Data for the task: Begin

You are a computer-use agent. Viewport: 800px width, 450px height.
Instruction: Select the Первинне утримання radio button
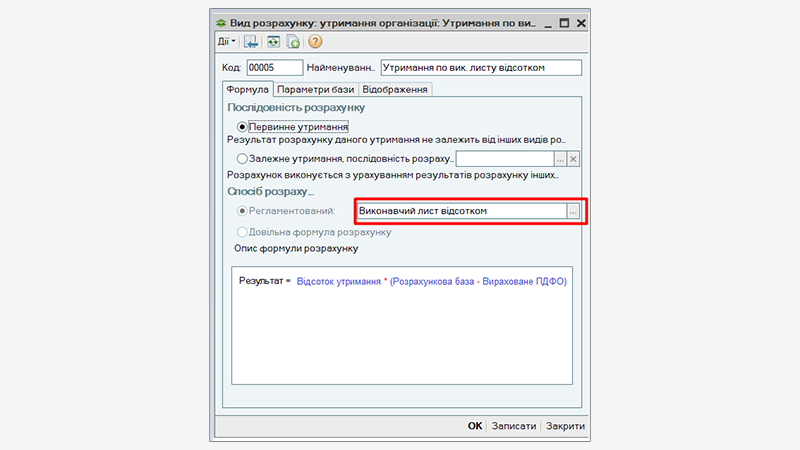[242, 127]
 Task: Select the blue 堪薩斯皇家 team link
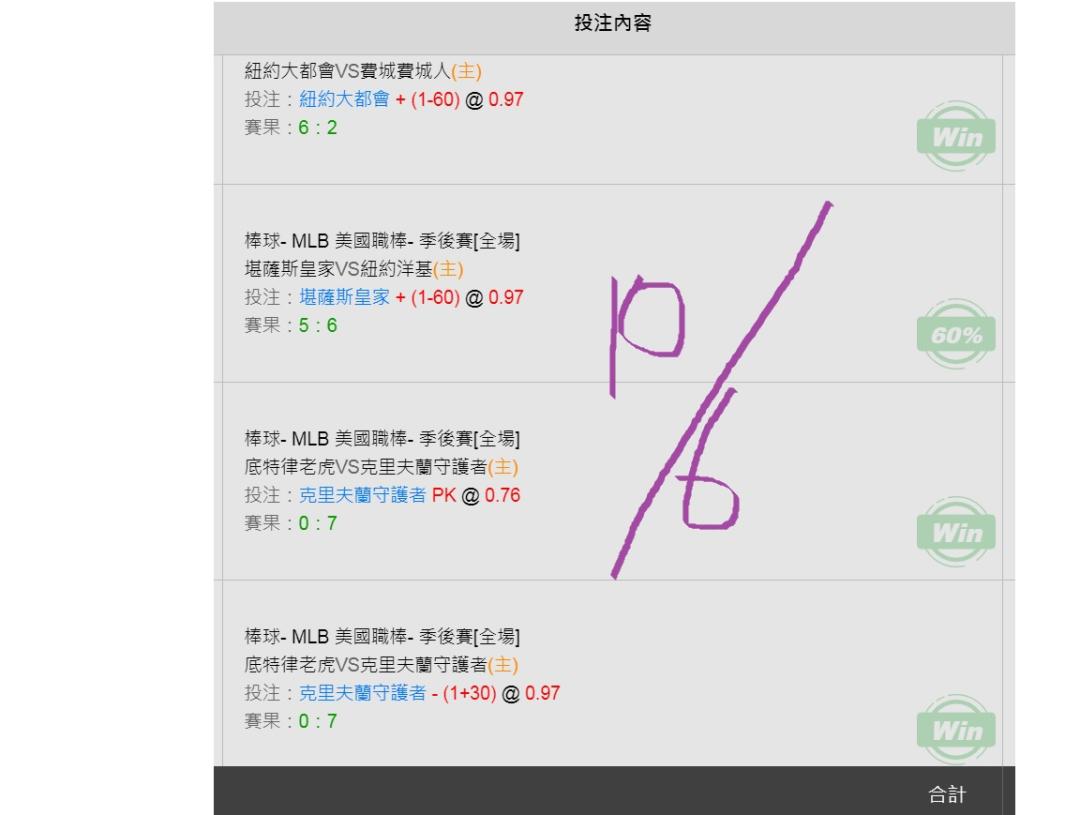point(344,297)
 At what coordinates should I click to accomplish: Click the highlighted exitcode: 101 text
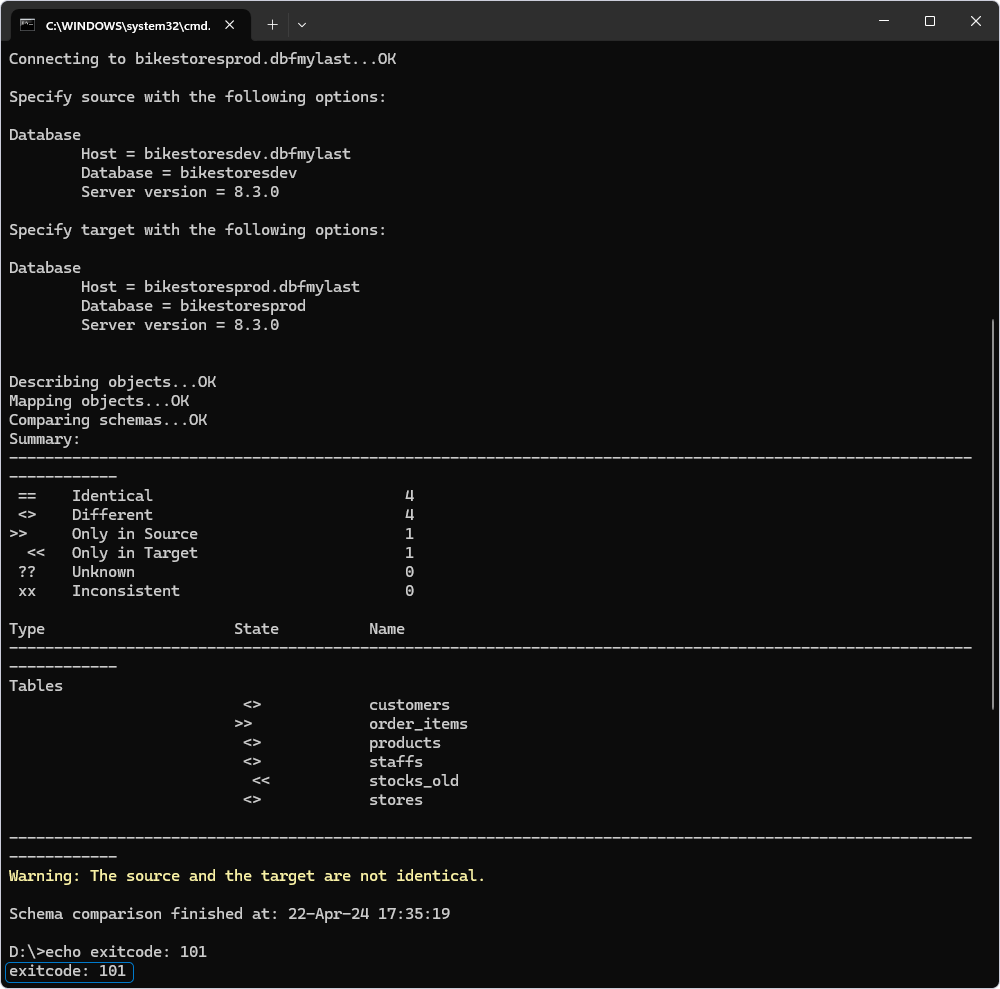coord(68,970)
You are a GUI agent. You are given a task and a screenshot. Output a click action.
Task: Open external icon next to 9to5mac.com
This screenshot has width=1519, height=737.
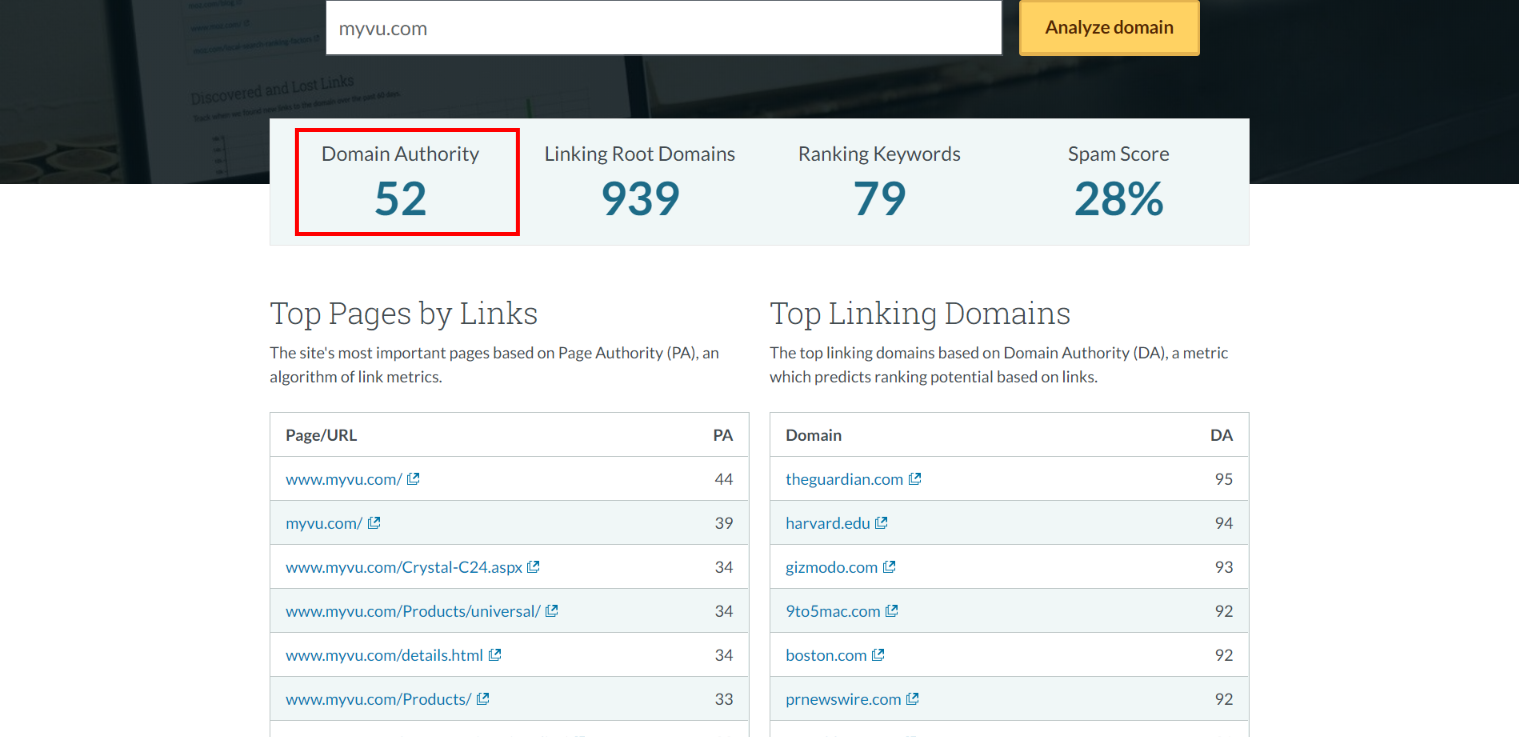tap(892, 611)
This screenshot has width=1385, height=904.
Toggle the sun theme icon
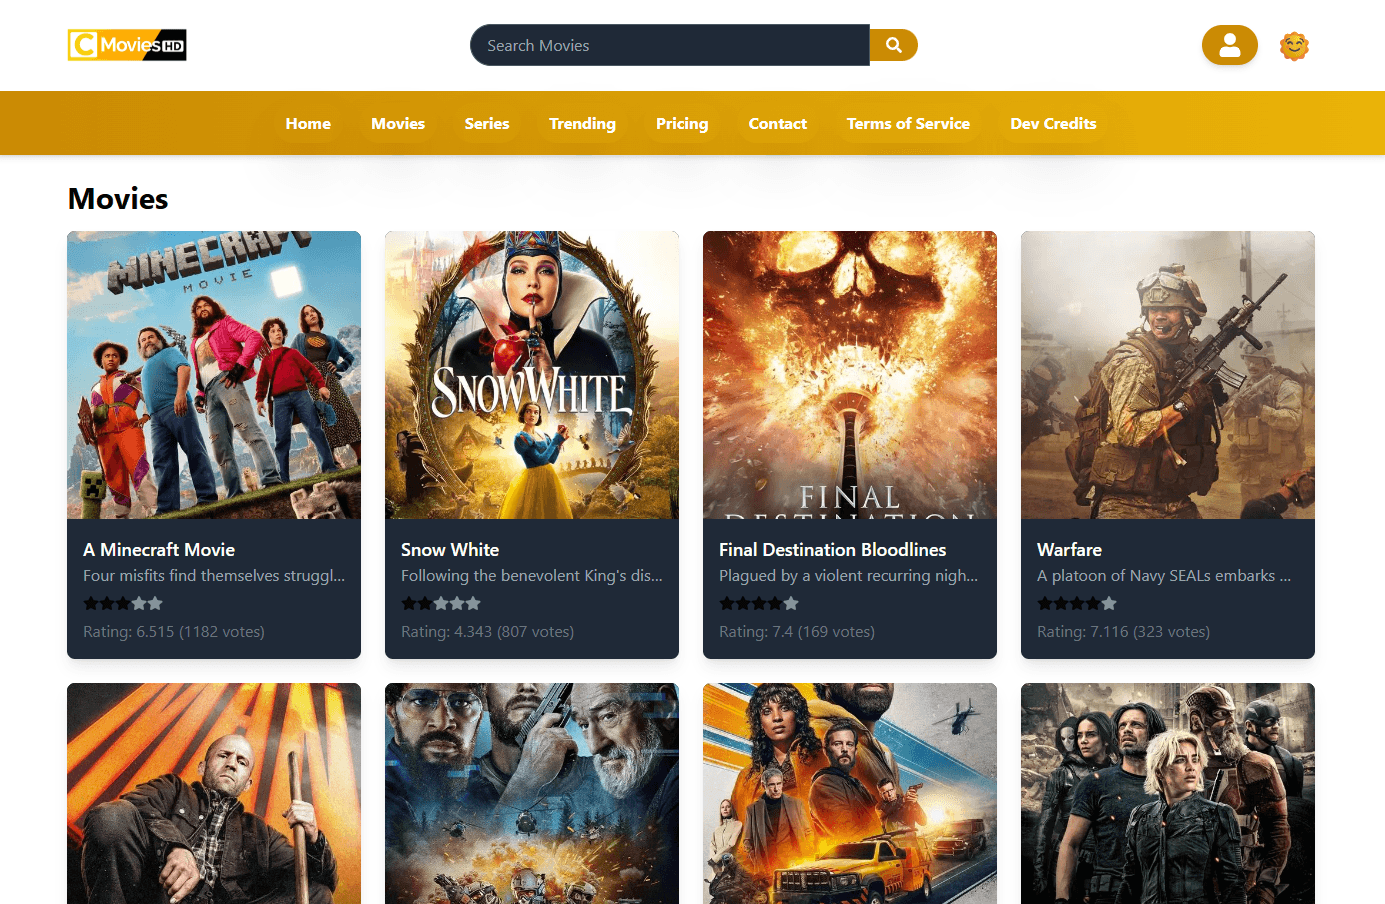[x=1294, y=45]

Data for the task: End

> **Assignment**
The copy must begin at the line containing "This screenshot has width=1519, height=737." and end at the last line of the data above, with every line retyped exactly and no pictures included.

> **Exercise result**
This screenshot has width=1519, height=737.
tap(892, 611)
This screenshot has width=1385, height=904.
Toggle the sun theme icon
[x=1294, y=45]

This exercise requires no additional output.